Hace 100 años, cuando ya estaba en ciernes el estallido social que llevó a una década de contienda armada en distintas regiones del país, el gobierno de Porfirio Díaz “echó la casa por la ventana”, organizando los festejos del centenario de la Independencia que, entre otras cosas, buscaban proyectar la imagen de un México de grandeza, un gobierno fuerte y una economía sana.
Si algo caracterizó al festejo organizado por el gobierno de Porfirio Díaz fue la inauguración de diversas obras y edificios públicos en todo el país, pero sobre todo, la insultante marginación de millones de mexicanos.
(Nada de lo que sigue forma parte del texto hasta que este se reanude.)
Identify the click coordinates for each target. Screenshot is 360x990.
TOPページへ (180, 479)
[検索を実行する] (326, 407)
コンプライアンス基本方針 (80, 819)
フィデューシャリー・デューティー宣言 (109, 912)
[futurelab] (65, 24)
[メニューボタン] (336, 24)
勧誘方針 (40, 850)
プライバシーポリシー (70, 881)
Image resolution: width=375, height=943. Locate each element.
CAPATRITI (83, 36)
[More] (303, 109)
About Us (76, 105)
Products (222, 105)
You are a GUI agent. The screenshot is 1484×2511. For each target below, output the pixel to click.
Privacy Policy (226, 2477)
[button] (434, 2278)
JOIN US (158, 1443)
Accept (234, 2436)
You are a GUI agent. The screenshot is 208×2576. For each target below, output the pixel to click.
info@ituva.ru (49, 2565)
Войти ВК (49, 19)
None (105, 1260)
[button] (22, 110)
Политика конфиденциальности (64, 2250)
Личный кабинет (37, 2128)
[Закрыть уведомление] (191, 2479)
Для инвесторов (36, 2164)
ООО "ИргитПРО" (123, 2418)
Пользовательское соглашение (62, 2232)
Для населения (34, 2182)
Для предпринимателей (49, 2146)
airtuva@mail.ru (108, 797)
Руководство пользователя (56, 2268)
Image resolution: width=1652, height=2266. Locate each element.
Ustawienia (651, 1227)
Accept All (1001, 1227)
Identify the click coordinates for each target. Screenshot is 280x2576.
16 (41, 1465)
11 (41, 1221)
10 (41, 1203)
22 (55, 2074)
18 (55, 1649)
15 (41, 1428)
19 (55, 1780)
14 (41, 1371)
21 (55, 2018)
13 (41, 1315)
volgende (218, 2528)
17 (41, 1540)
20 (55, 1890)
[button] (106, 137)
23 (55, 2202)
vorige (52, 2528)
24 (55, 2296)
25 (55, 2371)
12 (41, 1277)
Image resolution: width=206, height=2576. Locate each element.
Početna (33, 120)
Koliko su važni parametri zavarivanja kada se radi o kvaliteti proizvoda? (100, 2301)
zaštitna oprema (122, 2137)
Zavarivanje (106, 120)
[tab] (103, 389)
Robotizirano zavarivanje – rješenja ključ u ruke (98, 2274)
Los actos se llevaron a cabo entre el lº de septiembre y el 4 de octubre de 1910, precisamente porque ese día se iniciaba el “mes de la patria” y concluía con esa fecha, porque el 4 de octubre de 1824 se aprobó la Constitución que nos organizaba como “República Democrática, representativa y federal”.
Junto con el centenario de la Independencia, otra fecha se celebraba con discreción: los 80 años de vida de don Porfirio Díaz Mori (nació el 15 de septiembre de 1830 en Oaxaca de Juárez y muere el 2 de julio de 1915, en París, Francia).
El 15 de septiembre de 1810 se inauguró la columna de la Independencia en el Paseo de la Reforma, obra del arquitecto Antonio Rivas Mercado; en dicha ocasión, el poeta Salvador Díaz Mirón leyó su poema dedicado a Miguel Hidalgo Al buen cura.
También recibió Porfirio Díaz el uniforme de José María Morelos, devuelto de España por el rey Alfonso 13, por conducto del embajador de ese país, presente que Díaz recibió con lágrimas en los ojos, señala la crónica de la época. Ese mismo mes se inauguró, en medio de un ambiente de patria que rendía tributo a sus héroes, el Hemiciclo a Juárez en la Alameda Central. Para continuar la fastuosidad de los festejos, el 22 de septiembre se inauguró la Universidad Nacional de México, fecha en la que el general Díaz fue acompañado por el secretario de Instrucción Pública, don Justo Sierra.
En ese clima de festejos y alabanzas, la fachada de sana economía y estabilidad, la estructura que mantenía en pie al porfiriato estaba a punto de derrumbarse ante el estallido de la revolución, movimiento armado que develaría el verdadero rostro de México, el de un México de obreros sometidos, campesinos desposeídos y millones de analfabetas y pobres.
Díaz se encargó de “inventar” una imagen nacional próspera, aunque dos meses después sobrevino la insurrección del 20 de noviembre.
A un siglo de distancia, la pobreza sigue siendo el mayor problema de la nación, el tema más lacerante de nuestro tiempo. Una culpa histórica porque hunde sus raíces en el pasado y da contenido a la inconformidad actual. ¿Tenemos algo que celebrar? Frente a los problemas que no hemos resuelto, frente a los problemas que nos faltan por resolver, estamos ante el brete que nos obliga a recordar todo lo que pudimos ser.
En este 2010, a diferencia del gobierno de Díaz, la carencia de imaginación y talento se une el despilfarro del dinero de los contribuyentes. Celebremos como un país maduro no como “rico de pueblo” o negociante irresponsable. No podemos exagerar en las fiestas olvidando el sufrimiento de 40 millones de mexicanos que viven en la pobreza.
Debemos ajustarnos a la austeridad republicana, a la medianía cívica de la que habló Juárez y a la que ajustó su vida durante su gobierno. Seamos conscientes de una larga e intensa crisis económica, nos acechan tiempos difíciles también en lo social. No celebremos con obras ostentosas de poca utilidad en medio de la desolación. Dediquemos ese recurso a quienes lo necesitan con urgencia. Celebremos sin excesos. Sin imprudencias.
El hecho de que en tan solo dos años hayan sido nombrados cuatro responsables de los festejos, hace pensar más en un desfile político que en la intención de hacer historia con seriedad y reflexionar sobre los asuntos que los movimientos de Independencia y de la Revolución no alcanzaron a resolver e incluso siguen vigentes en la sociedad mexicana.
Lamentable es que, por eludir una reflexión de fondo, plural, el gobierno se decida por la frivolidad absoluta, que no invita al análisis, sino al dispendio y al repudio. Queda un sensación de improvisación en torno a “algo” que se tiene que celebrar; banalizando lo que se conmemora, restando importancia al hecho histórico.
Es grave el nivel de improvisación de los festejos en algo que amerita ser un proyecto más construido e incluyente. Esto me parece una inconsecuencia del gobierno federal, ya que lo que permitió la llegada del panismo al poder, eso que se conoce como la alternancia democrática, es la estabilidad y las instituciones heredadas de esos grandes movimientos de Independencia, de Reforma y de la Revolución Mexicana.